Since both types are only 4 bytes long, we do not know which bytes belongs to another field. However, we can easily check all possibilities and see if we recognize something:

$ python
Python 3.7.3 (default, Jun 24 2019, 04:54:02)
[GCC 9.1.0] on linux
Type "help", "copyright", "credits" or "license" for more information.
>>> data = [
... '00 00 00 00 00',
... '00 03 55 58 00',
... '00 00 ea 64 00',
... '00 00 00 6c 00',
... '00 00 03 f7 00',
... ]
>>> import binascii
>>> x = [binascii.unhexlify(x.replace(' ','')) for x in data]
>>> x
[b'\x00\x00\x00\x00\x00', b'\x00\x03UX\x00', b'\x00\x00\xead\x00', b'\x00\x00\x00l\x00', b'\x00\x00\x03\xf7\x00']
>>> bindata = [binascii.unhexlify(x.replace(' ','')) for x in data]
>>> import struct
>>> for x in bindata:
...     print('%10d %10d %3.10e %3.10e' % (struct.unpack('>xI', x)[0], struct.unpack('>Ix', x)[0], struct.unpack('>xf', x)[0], struct.unpack('>fx', x)[0]))
...
         0          0 0.0000000000e+00 0.0000000000e+00
  55924736     218456 6.2696093227e-37 3.0612205732e-40
  15361024      60004 2.1525379342e-38 8.4083513053e-41
     27648        108 3.8743099942e-41 1.5134023415e-43
    259840       1015 3.6411339297e-40 1.4223179413e-42

Now let’s look at the results while keeping in mind that:

Column 2 is obviously containing the values we’re looking for. This means that the 4 bytes following the hotcue index value contain the position in milliseconds as little-endian integer.

What’s your name?

Since it’s also possible to assign textual names to hot cue points in Serato, let’s check how these are stored. After preparing a file with 3 named hotcues and dumping its tags, a quick glance at hexdump’s output confirms that the names are also stored in Serato Markers2.

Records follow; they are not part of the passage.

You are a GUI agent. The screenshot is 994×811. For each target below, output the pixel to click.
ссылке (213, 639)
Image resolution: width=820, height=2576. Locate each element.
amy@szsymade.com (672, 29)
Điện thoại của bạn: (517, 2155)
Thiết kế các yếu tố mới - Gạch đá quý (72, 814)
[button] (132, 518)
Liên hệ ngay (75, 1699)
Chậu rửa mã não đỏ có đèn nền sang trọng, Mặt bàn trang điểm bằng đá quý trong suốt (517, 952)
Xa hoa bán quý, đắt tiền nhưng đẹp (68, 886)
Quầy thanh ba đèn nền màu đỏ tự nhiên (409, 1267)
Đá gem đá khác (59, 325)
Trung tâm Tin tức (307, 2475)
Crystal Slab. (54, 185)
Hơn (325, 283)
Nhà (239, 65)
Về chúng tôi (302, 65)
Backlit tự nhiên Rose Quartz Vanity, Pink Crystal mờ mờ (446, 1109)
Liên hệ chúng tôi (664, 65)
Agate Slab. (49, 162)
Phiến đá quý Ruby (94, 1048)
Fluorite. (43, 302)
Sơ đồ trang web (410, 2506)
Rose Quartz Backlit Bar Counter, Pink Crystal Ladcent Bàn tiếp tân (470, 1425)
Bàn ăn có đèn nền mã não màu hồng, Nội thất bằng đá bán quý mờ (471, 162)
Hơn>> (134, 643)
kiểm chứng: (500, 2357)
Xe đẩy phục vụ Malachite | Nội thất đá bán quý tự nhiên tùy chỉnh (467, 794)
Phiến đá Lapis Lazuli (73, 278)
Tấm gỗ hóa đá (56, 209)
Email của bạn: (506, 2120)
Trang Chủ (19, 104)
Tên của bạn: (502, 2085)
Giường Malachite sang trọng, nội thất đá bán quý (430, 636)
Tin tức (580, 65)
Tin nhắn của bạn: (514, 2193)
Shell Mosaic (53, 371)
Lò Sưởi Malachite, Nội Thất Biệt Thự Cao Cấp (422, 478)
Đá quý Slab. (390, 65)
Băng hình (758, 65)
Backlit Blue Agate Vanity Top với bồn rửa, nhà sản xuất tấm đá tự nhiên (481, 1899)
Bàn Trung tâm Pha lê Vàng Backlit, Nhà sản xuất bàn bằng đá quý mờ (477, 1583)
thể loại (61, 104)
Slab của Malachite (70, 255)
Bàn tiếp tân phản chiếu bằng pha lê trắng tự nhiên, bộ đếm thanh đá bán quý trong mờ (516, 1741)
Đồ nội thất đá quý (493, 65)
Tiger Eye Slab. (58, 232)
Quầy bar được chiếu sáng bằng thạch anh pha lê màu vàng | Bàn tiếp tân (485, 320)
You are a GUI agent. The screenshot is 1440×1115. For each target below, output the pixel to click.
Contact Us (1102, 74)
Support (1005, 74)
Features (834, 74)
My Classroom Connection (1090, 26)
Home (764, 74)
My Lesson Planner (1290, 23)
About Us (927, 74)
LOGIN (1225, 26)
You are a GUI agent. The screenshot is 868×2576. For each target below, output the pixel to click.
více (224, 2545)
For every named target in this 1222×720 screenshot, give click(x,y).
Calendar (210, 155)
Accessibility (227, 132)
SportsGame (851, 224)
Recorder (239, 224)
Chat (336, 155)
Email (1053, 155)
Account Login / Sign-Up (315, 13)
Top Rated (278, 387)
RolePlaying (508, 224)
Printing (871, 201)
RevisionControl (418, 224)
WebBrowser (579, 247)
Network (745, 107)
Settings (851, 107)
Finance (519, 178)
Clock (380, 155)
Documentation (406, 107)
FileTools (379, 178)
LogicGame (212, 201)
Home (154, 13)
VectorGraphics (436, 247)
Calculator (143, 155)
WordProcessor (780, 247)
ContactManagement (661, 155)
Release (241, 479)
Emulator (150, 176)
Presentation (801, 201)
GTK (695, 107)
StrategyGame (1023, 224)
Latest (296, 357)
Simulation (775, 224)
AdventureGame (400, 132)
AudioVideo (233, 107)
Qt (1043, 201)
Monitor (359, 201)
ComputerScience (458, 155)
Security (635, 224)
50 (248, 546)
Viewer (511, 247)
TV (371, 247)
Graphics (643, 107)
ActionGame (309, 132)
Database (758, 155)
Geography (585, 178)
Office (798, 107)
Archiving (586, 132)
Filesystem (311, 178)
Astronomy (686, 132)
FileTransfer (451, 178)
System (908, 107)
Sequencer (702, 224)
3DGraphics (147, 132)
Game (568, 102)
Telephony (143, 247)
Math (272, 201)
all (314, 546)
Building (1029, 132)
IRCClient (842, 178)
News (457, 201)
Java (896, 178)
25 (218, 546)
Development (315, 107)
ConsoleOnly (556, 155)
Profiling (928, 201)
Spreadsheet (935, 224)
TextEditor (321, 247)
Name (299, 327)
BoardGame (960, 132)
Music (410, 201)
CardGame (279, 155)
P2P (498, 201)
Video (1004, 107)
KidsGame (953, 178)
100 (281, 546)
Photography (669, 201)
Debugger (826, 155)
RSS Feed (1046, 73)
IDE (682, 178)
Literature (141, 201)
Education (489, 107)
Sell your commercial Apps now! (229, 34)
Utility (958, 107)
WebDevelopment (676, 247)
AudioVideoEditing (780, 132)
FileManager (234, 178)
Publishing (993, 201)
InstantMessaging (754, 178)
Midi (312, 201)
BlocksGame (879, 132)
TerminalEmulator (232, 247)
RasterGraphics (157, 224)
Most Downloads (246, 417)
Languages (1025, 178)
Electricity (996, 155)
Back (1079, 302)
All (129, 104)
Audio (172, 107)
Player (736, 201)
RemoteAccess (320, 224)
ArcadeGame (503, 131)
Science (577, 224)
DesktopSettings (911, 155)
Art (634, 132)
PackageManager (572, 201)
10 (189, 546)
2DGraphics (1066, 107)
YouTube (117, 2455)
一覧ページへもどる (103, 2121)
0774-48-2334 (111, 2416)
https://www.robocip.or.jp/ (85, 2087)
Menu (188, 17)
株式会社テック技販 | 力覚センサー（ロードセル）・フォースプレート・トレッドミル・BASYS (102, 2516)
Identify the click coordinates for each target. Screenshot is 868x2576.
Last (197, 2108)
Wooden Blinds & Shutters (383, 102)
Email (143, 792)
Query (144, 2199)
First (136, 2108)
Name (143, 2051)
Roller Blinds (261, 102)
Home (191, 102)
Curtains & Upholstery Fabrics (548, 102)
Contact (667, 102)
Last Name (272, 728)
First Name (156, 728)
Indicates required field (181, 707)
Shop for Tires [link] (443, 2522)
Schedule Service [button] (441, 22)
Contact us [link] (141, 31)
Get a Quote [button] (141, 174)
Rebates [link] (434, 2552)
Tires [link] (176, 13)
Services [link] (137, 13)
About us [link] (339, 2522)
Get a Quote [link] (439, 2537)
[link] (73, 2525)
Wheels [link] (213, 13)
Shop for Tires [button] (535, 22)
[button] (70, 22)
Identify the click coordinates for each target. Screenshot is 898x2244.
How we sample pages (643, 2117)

$ grep -Poaz '[\w/]*' hotcues-with-names/Serato\ Markers2.octet-stream | tr -d '\0' | base64 -d | hexdump -C
00000000  01 01 43 4f 4c 4f 52 00  00 00 00 04 00 ff ff ff  |..COLOR.........|
00000010  43 55 45 00 00 00 00 1a  00 00 00 00 00 00 00 cc  |CUE.............|
00000020  00 00 00 00 48 65 6c 6c  6f 2c 20 57 6f 72 6c 64  |....Hello, World|
00000030  21 00 43 55 45 00 00 00  00 15 00 01 00 03 55 58  |!.CUE.........UX|
00000040  00 cc 88 00 00 00 c3 a4  c3 b6 c3 bc c3 9f 00 43  |...............C|
00000050  55 45 00 00 00 00 13 00  02 00 00 ea 64 00 00 00  |UE..........d...|
00000060  cc 00 00 c3 a9 c3 a8 c3  aa 00 42 50 4d 4c 4f 43  |..........BPMLOC|
00000070  4b 00 00 00 00 01 00 00                           |K.......|
00000078

As we can see in hexdump’s ASCII output, the first hotcue is named Hello, World!. To check how non-ASCII chars in hotcue names are encoded, hotcue 2 and 3 were named äöüß and éèê. My guess that UTF-8 has been used turned out to be correct.

Saved Loops

Using the same approach as above can be used to determine how saved loops are stored. One problem popped up is that Serato may insert linefeed characters 0a into the base64 string.

Also, the base64 string may lead to decoding errors caused by an invalid length. In that case the last byte can apparently just be ignored.

What’s left to do?

A lot. Some fields in the Serato Markers2 are still unmapped, and I didn’t really look at the Serato Offsets_ and Serato_Markers_ tags. Maybe some fields could be edited manually to see how Serato reacts to these changes?

I was mainly doing this to add support for importing Serato Hotcues to Mixxx, an excellent free and open-source DJ application that runs on Windows, Mac and Windows. Also, I didn’t investigate how Serato Flips are stored since such a functionality is not implemented in Mixxx yet.

Data dumps, example scripts and further information can be found at my GitHub repository. If you want to help completing the documentation of Serato’s GEOB data formats, feel free to send me a pull request.